> Work order 1: In the analytical methods text, what flow rate was used for the helium carrier gas during GC-MS analysis?
> Work order 2: Continue the analytical methods text, starting after its last sentence about separating means with LSD Fisher's test.
(Beginning of Text excerpt)
The methanol fraction was dried with a rotary evaporator and dissolved in 5 mL of phosphate-citrate buffer containing 40 mg of Novaromtm Blanc β-glucosydase enzyme at pH 5.0 (Novozymes, Bagsvaerd, Denmark). After 16 h of incubation at 40 ± 2°C, 125 mL of an alcoholic solution of 2-octanol was added as internal standard, and the mixture containing free aglycons was loaded on a C-18 SPE cartridge. The volatiles were extracted with 5 mL of dichloromethane. The extract was dried over Na2SO4 and concentrated under N2 (1.5 L/min) for GC-MS analysis. Each extraction was carried out in triplicate.

GC-MS analysis was done with a GC/MS-QP2010 mass spectrometer (Shimadzu, Shimadzu Corp., Kyoto, Japan) in split/splitless mode and with a DB-WAX column (60m x 0.250 i.d., 0.25 μπι film thickness; J&W Scientific Inc., Folsom, CA 95360, USA). The oven temperature was set at 40°C for 5 min and then raised at 2°C/min to 220°C, and it was held at maximum temperature for 20 min. Carrier gas (He) flow was 1.02 mL/min. Injections of 1 μL were performed and the injector port and ion source were maintained at 250°C and 230°C respectively. Positive electron impact spectra were recorded at 70 eV in the range m/z 33 to 350. The identification of compounds was confirmed by injection of pure standards and comparison of their retention indices and MS data reported in the literature, and the mass spectra stored in the NIST database were compared with those obtained for each compound. Compounds for which pure reference standards were not available were identified only on the basis of their retention times and MS spectra.

Odour threshold values (OTV) reported in literature were used to calculate the odour activity value (OAV) of the most relevant volatiles detected, by dividing the concentration detected by the OTV (Guth, 1997; Ferreira et al., 2000; Vilanova & Sieiro, 2006).

Statistical analysis

Data on colour, phenolic compounds and volatile compounds were evaluated by one-way ANOVA (Statistica), with storage time being used as the group variable. Means, when significant, were separated using LSD Fisher's test (p < 0.05).
(End of Text excerpt)
(Beginning of Extracted material)
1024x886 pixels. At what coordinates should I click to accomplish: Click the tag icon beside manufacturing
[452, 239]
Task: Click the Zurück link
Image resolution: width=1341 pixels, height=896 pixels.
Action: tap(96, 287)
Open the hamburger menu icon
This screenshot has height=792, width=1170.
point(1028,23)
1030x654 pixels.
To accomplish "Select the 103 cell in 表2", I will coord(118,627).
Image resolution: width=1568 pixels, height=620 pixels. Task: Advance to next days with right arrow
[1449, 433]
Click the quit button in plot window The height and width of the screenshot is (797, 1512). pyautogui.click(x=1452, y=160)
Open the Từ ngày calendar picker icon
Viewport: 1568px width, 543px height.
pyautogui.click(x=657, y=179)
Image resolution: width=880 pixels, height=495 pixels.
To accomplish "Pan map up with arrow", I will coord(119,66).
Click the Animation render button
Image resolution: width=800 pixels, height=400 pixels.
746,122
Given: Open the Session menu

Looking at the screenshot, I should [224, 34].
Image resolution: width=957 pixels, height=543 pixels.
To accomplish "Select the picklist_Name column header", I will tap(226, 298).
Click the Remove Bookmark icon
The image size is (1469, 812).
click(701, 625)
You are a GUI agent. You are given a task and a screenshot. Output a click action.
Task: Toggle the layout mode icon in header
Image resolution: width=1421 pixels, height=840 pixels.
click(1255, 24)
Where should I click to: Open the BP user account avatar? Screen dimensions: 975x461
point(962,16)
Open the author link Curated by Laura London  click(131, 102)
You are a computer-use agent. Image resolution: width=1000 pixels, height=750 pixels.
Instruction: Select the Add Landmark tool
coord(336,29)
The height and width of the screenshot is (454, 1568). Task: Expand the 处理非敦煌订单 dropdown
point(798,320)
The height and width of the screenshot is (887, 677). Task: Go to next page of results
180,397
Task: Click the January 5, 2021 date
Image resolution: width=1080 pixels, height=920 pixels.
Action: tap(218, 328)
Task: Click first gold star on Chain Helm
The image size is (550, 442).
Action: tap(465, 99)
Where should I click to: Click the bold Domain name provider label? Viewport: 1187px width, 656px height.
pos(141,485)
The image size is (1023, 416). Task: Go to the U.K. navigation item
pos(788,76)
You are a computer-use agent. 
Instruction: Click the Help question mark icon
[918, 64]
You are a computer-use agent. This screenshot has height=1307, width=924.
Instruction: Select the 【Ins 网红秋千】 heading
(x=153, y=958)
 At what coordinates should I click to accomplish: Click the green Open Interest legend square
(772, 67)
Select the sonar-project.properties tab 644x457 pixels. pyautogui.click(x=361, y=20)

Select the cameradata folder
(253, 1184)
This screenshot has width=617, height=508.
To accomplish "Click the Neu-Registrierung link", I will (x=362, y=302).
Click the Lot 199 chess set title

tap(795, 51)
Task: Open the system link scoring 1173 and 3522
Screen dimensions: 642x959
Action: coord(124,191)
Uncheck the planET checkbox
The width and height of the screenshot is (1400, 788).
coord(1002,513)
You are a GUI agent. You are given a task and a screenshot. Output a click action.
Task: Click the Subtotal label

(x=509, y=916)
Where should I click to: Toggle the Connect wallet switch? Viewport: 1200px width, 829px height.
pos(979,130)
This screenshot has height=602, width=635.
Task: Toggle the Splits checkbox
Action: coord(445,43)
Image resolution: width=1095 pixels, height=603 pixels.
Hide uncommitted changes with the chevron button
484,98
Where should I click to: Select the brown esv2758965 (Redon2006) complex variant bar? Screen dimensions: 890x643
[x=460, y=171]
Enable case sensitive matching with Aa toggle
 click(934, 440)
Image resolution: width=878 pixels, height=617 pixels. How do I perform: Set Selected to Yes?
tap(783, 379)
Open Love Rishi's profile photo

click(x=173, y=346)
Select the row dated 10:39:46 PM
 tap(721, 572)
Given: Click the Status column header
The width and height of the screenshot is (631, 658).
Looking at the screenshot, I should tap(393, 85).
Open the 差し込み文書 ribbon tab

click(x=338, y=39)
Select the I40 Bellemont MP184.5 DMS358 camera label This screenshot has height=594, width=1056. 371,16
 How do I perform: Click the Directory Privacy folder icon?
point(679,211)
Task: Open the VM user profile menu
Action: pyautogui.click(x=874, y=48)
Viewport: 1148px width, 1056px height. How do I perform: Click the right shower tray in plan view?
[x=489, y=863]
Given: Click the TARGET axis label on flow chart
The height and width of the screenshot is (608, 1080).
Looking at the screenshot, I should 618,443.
(End of Extracted material)
> Task answer 1: 1.02 mL/min

> Task answer 2:
RESULTS AND DISCUSSION

Colour changes during storage

One-way ANOVA applied to the MS and MV data showed that the absorbance at 520 nm did not present significant changes during storage in both wines, while the absorbance values at 420 increased significantly (Fig. 1). This last value is widely used as a marker of white wine browning, and in fact represents the true estimation of yellow-brown pigments formed in wines during storage. Both wines showed evidence of an increase in this index due to oxidative browning (Zoecklein et al., 1995; Iland et al., 2004).

Regarding the CIELAB parameters, a not significant decrease of h* was observed for both wines, as already reported (Recamales et al., 2006). There was a significant increase of a* coordinate in the MS wine but not in the MV wine, probably due to the higher content of flavan-3-ols that could react with the glyoxylic acid that arose from tartaric acid oxidation to form more xanthylium salts (yellow-orange pigments) (Es-Safi et al., 2000). The difference in colour (DE*) from the beginning of storage to after 18 months was more intense in the MS wine than in the MV wine (6.30 and 2.98 respectively). It seems that, in general, differences in colour greater than 3 units permit the human eye to discriminate the changes in wine colour (Martinez et al., 2001; Gamasa et al., 2009).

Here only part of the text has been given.